I am reading, but maybe you could show me the one crucial line telling me in https://docs.julialang.org/en/stable/manual/metaprogramming/#Interpolation-1 what the major advantage is doing it this way and not the “normal”

It just says it’s powerful…ok
but why? I dont yet see it…


#17

What would the “normal” way be? Try that, and compare it to what the macro does, e.g. in terms of speed.


#18
macro horner01(x, p...)
    ex = p[end]
    for i = length(p)-1:-1:1
        ex = :($(p[i]) + $x * $ex)
    end
    ex
end

function horner02(x, p::Array)
    ex = p[end]
    for i = length(p)-1:-1:1
        ex = ((p[i]) + x * ex)
    end
    ex
end

setprecision(10^8)
x=big(9528)/10000

@time @horner01(x,4,3,2,1);
@time horner02(x,[4,3,2,1]);

So here it is not faster…Why should it be faster?

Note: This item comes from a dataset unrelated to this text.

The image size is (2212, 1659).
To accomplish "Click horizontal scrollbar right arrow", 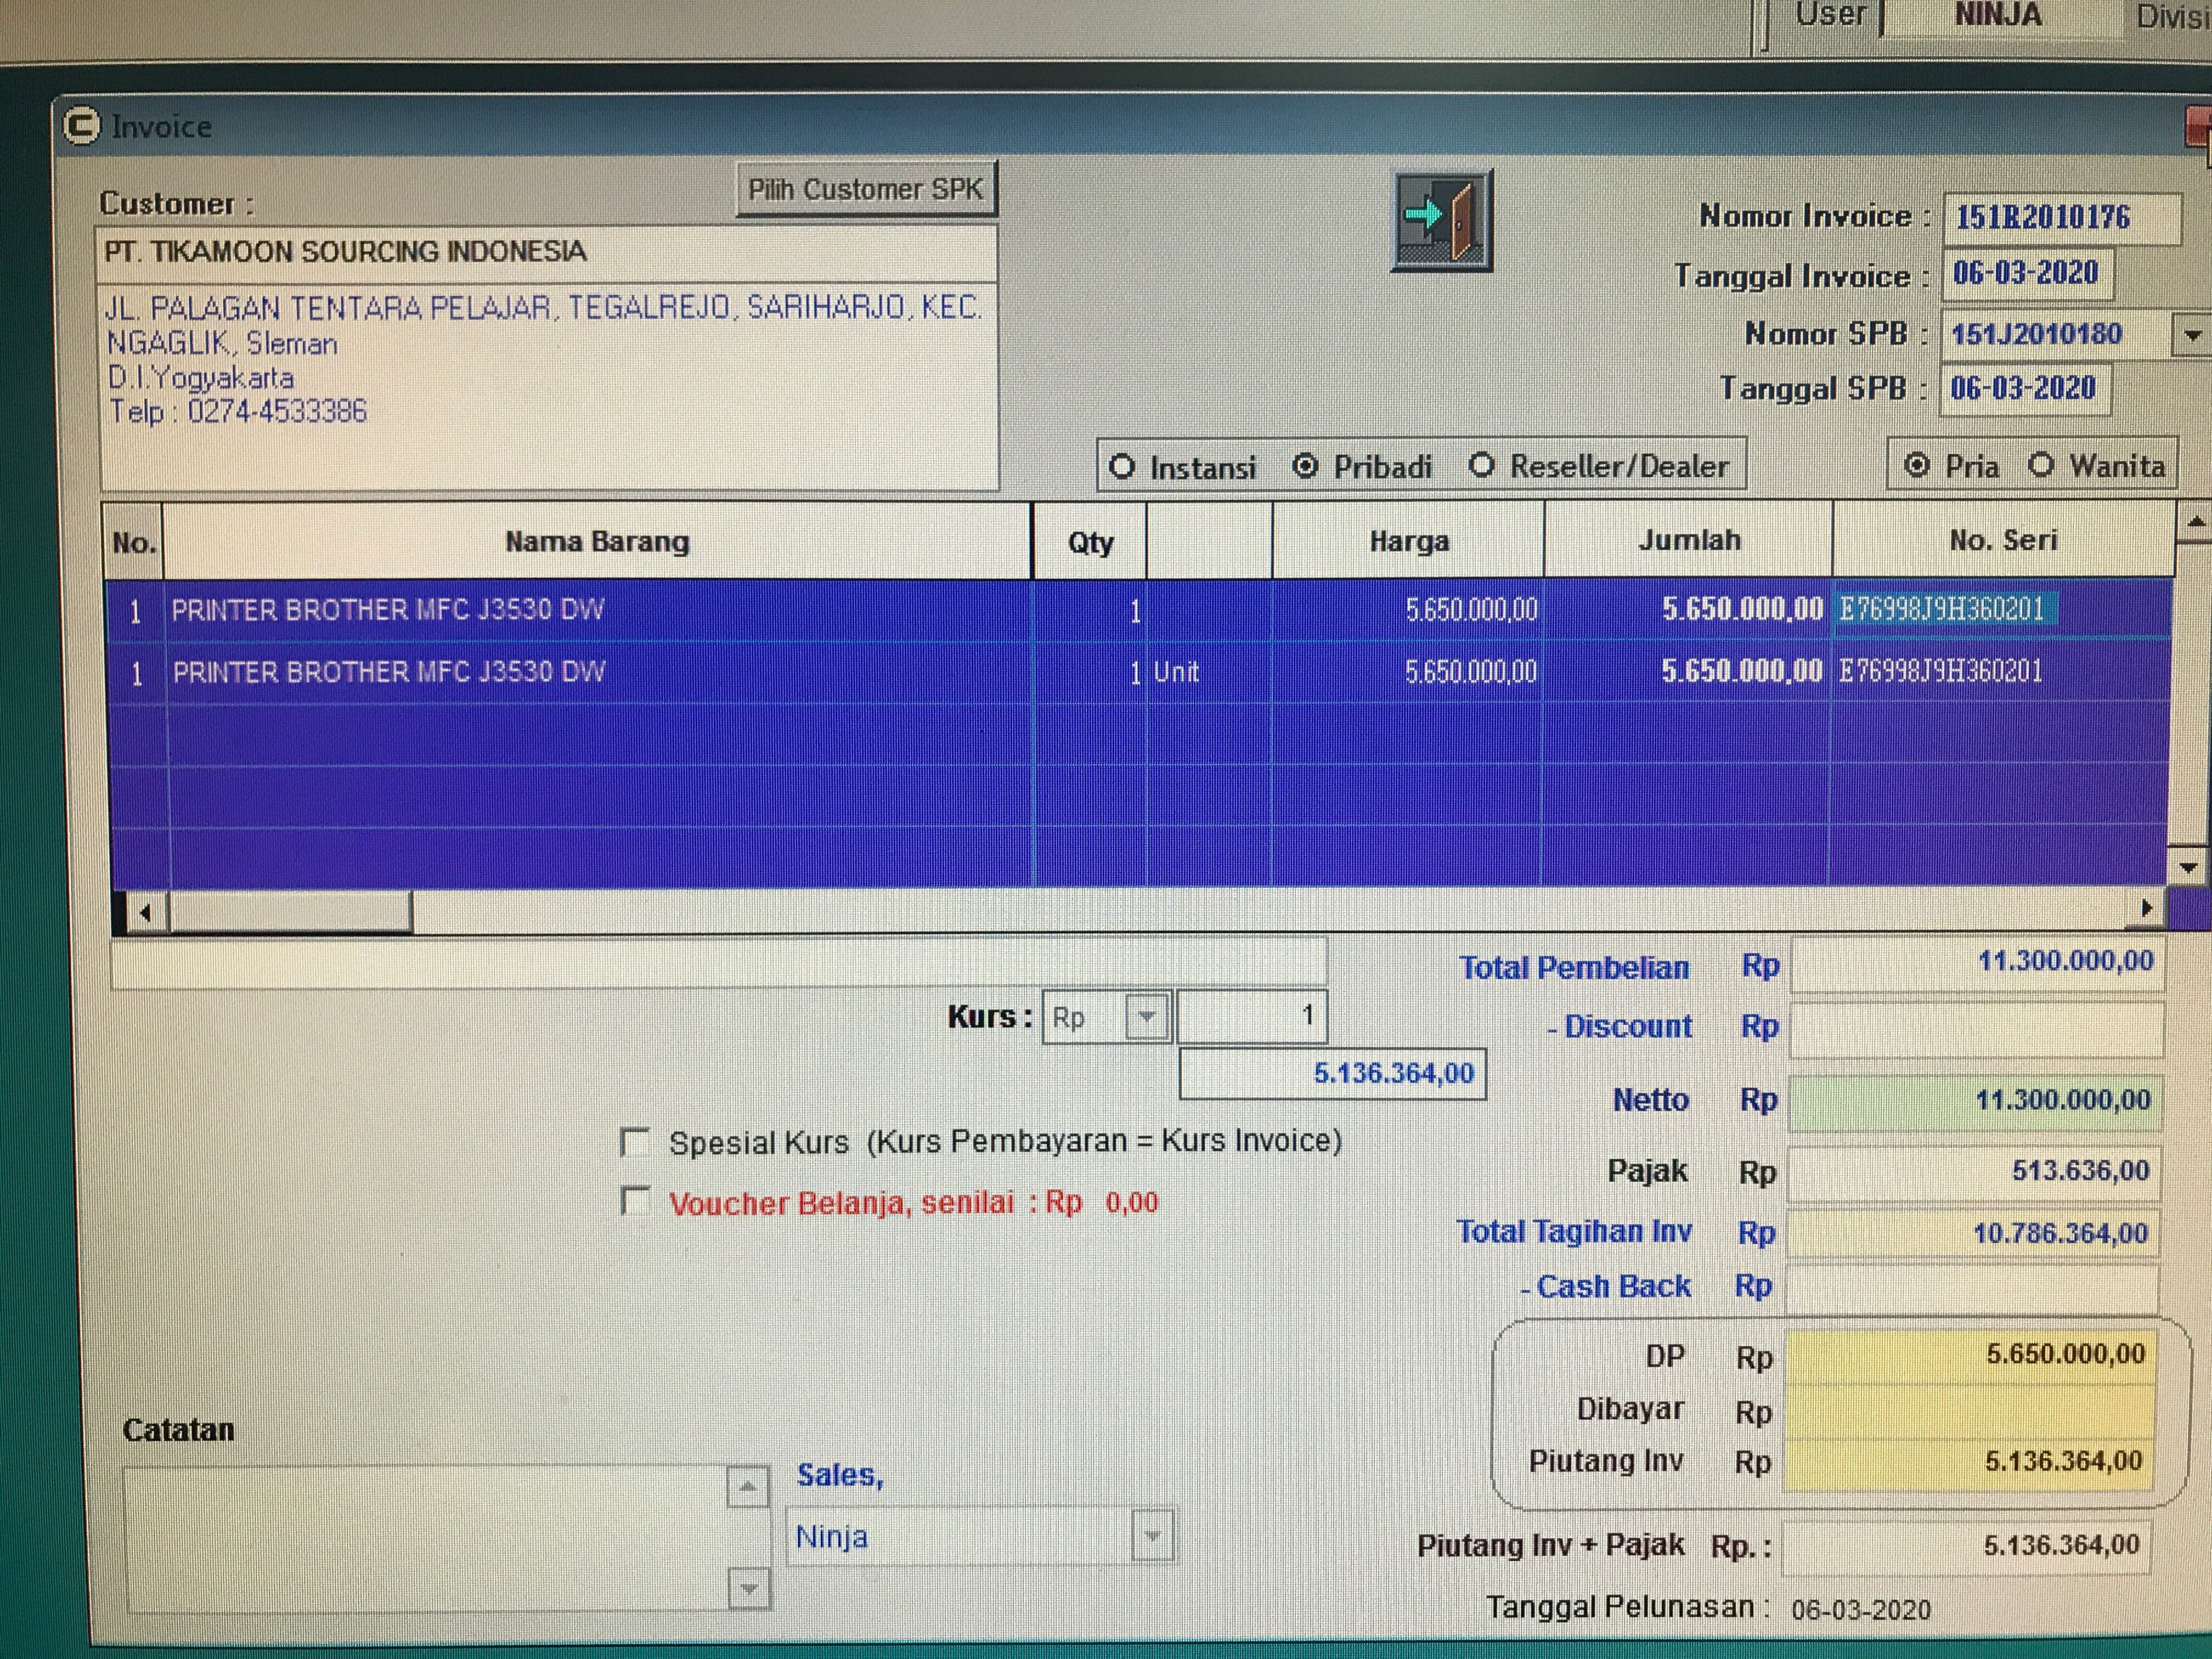I will coord(2146,908).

BTW: if I change function to macro it does not like this p::Array, why?

Also it is telling me

WARNING: Method definition @horner01(ANY<:Any, Any…) in module Main at C:\Users\Diger\Documents\Julia\various math problems\compare horner.jl:2 overwritten at C:\Users\Diger\Documents\Julia\various math problems\compare horner.jl:2.
WARNING: Method definition horner02(Any, Array{Int64, 1}) in module Main at C:\Users\Diger\Documents\Julia\various math problems\compare horner.jl:10 overwritten at C:\Users\Diger\Documents\Julia\various math problems\compare horner.jl:10.

even though I renamed the functions?!


#19
julia> using BenchmarkTools

julia> f(x) = Base.Math.@horner(x, 4, 3, 2, 1)
f (generic function with 1 method)

julia> @btime f(0.2)
  1.847 ns (0 allocations: 0 bytes)
4.688

julia> v = [4., 3., 2., 1.]
4-element Array{Float64,1}:
 4.0
 3.0
 2.0
 1.0

julia> function horner02(x, p::Array)
           ex = p[end]
           for i = length(p)-1:-1:1
               ex = ((p[i]) + x * ex)
           end
           ex
       end
horner02 (generic function with 1 method)

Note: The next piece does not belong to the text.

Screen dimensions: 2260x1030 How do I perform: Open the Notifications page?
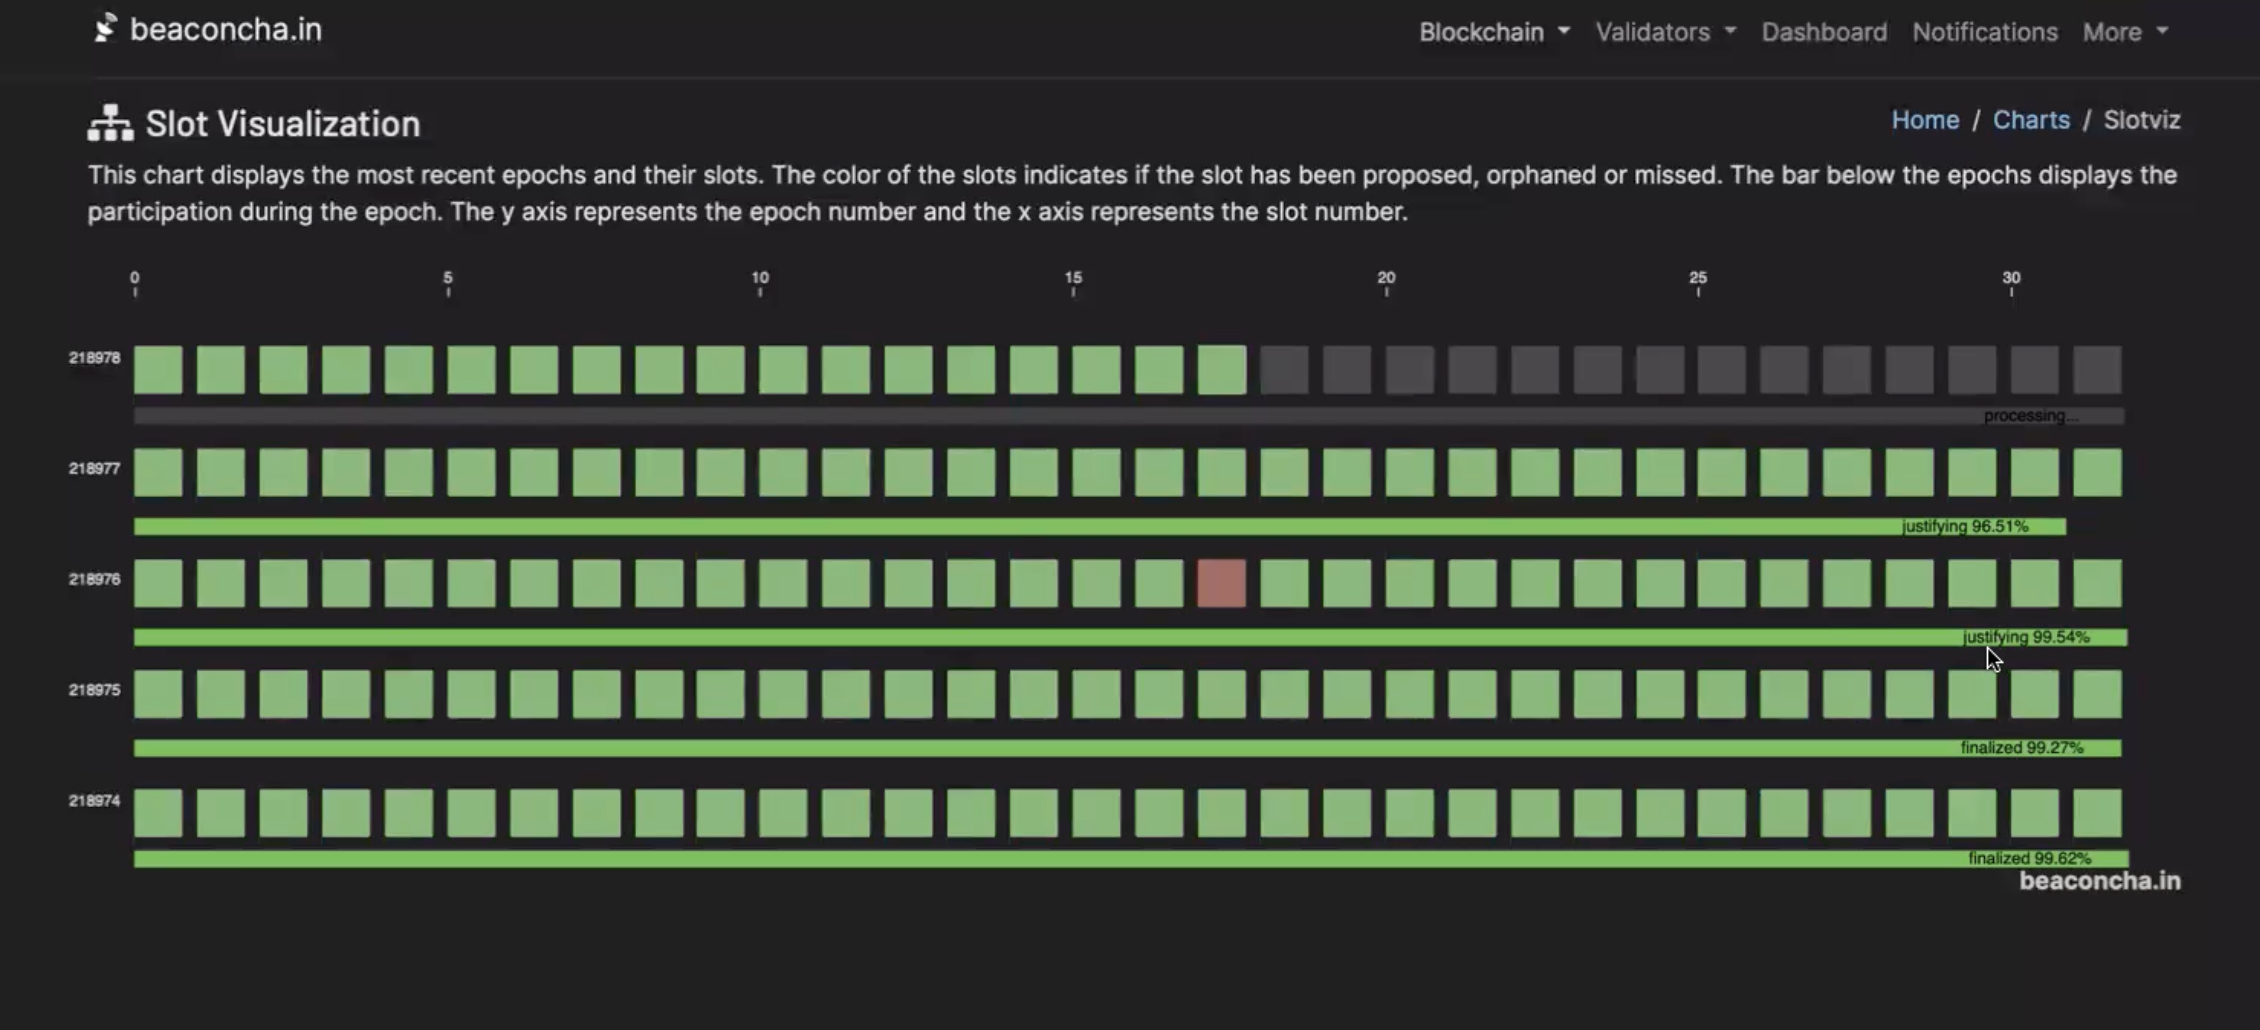tap(1984, 31)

julia> @btime horner02(0.2, $v)
  12.850 ns (0 allocations: 0 bytes)
4.688

#20

I’m actually not really worried about 1ns or even 1000ns, but when I goes in the seconds range I’m…
So repeating your first function

f(x) = Base.Math.@horner(x, 4, 3, 2, 1);
@time f(x);

where x is the bigfloat I defined before.
This gives me sth like 4.2s as does the other.

Why do you prefer working with some external benchmarking package, rather than using what comes with julia?